Another bloody campus murder occurred last Friday. This time it was at Binghamton University in New York state, where anthropologist Richard T. Antoun, who specialized in Muslim cultures, allegedly was stabbed to death by an anthropology graduate student from Saudi Arabia. Abdulsalam Al-Zahrani, 46, was charged early Saturday morning with second-degree murder in the death of the 77-year-old Antoun in his Science I building office.
The alleged killer reportedly was "angry at the world for lack of financial support for his graduate studies," says Binghamton anthropologist H. Stephen Straight. Antoun was one of Al-Zahrani's advisers for his dissertation, the topic of which was "Sacred Voice, Profane Sight: The Senses, Cosmology, and Epistemology in Early Arabic Culture." Al-Zahrani wanted money to do field work in Detroit, which has a large Muslim community.
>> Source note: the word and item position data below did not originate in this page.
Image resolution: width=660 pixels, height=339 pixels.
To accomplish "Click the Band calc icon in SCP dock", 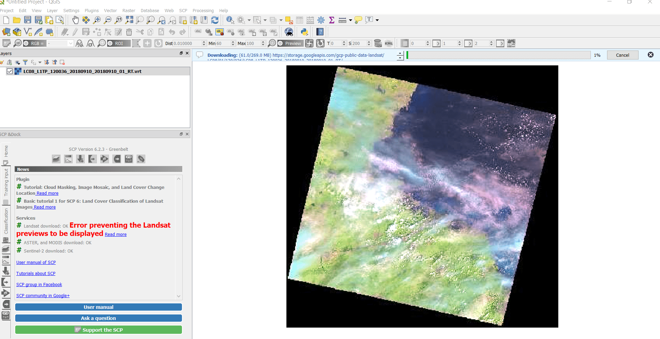I will tap(129, 159).
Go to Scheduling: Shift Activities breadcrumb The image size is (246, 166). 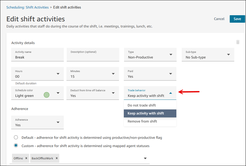[x=27, y=7]
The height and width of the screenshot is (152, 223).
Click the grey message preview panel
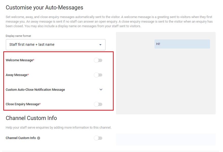point(166,73)
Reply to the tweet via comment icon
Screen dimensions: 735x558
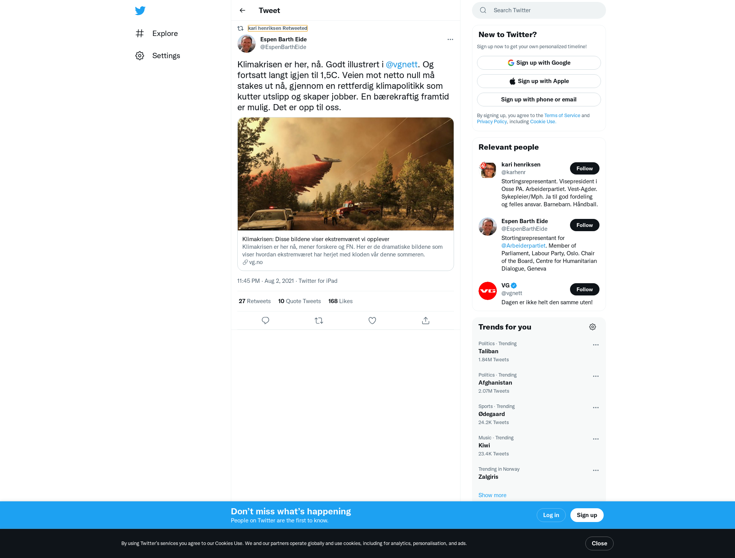(x=265, y=321)
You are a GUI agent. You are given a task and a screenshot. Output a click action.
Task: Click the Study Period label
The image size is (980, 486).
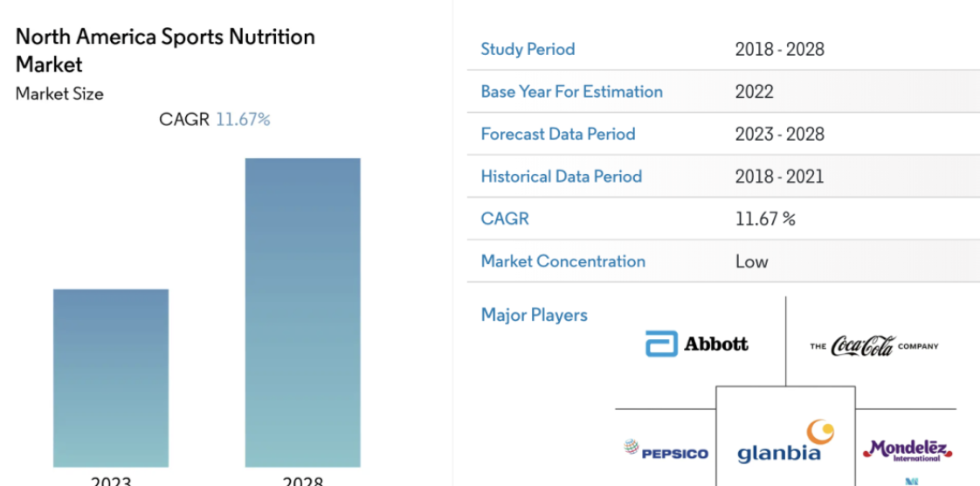528,49
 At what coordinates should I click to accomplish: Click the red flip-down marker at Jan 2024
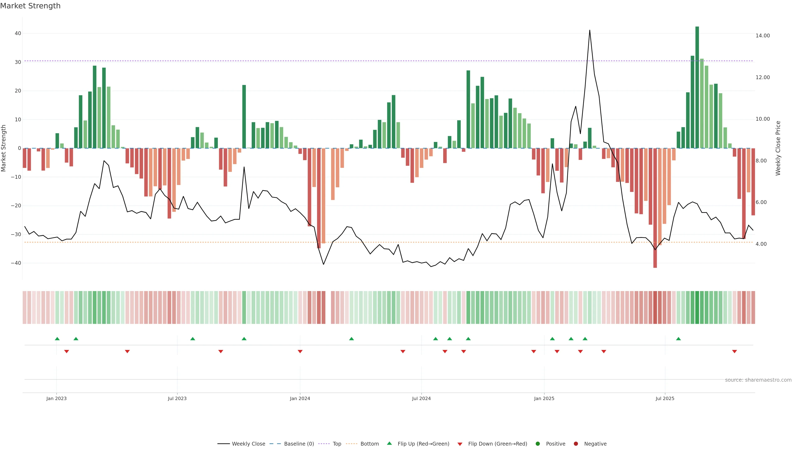point(300,351)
Less than a half-hour before the murder he had asked for a transfer to another department where he thought he might get funded.
Straight says unlike some misfit murderers, "everybody felt very good about what he [Al-Zahrani] was doing. …The degree of [mental] imbalance reported recently is totally new to faculty and students who knew this person. A lot of people respected him [and] enjoyed his company."
Al-Zahrani shared an apartment with two other men who saw a very different side of him—one that was confrontational, felt he was persecuted for being a Muslim, and "acted like a terrorist." One of his roommates had reported his erratic behavior to the university counseling center.
Antoun was active in peace-related causes and concerned about dispelling negative perceptions about Muslims. On the Binghamton faculty since 1976, his specialties included comparative religion and Islamic law and ethics. His best known work was a book, Understanding Fundamentalism: Christian, Islamic and Jewish Movements, published in 2001.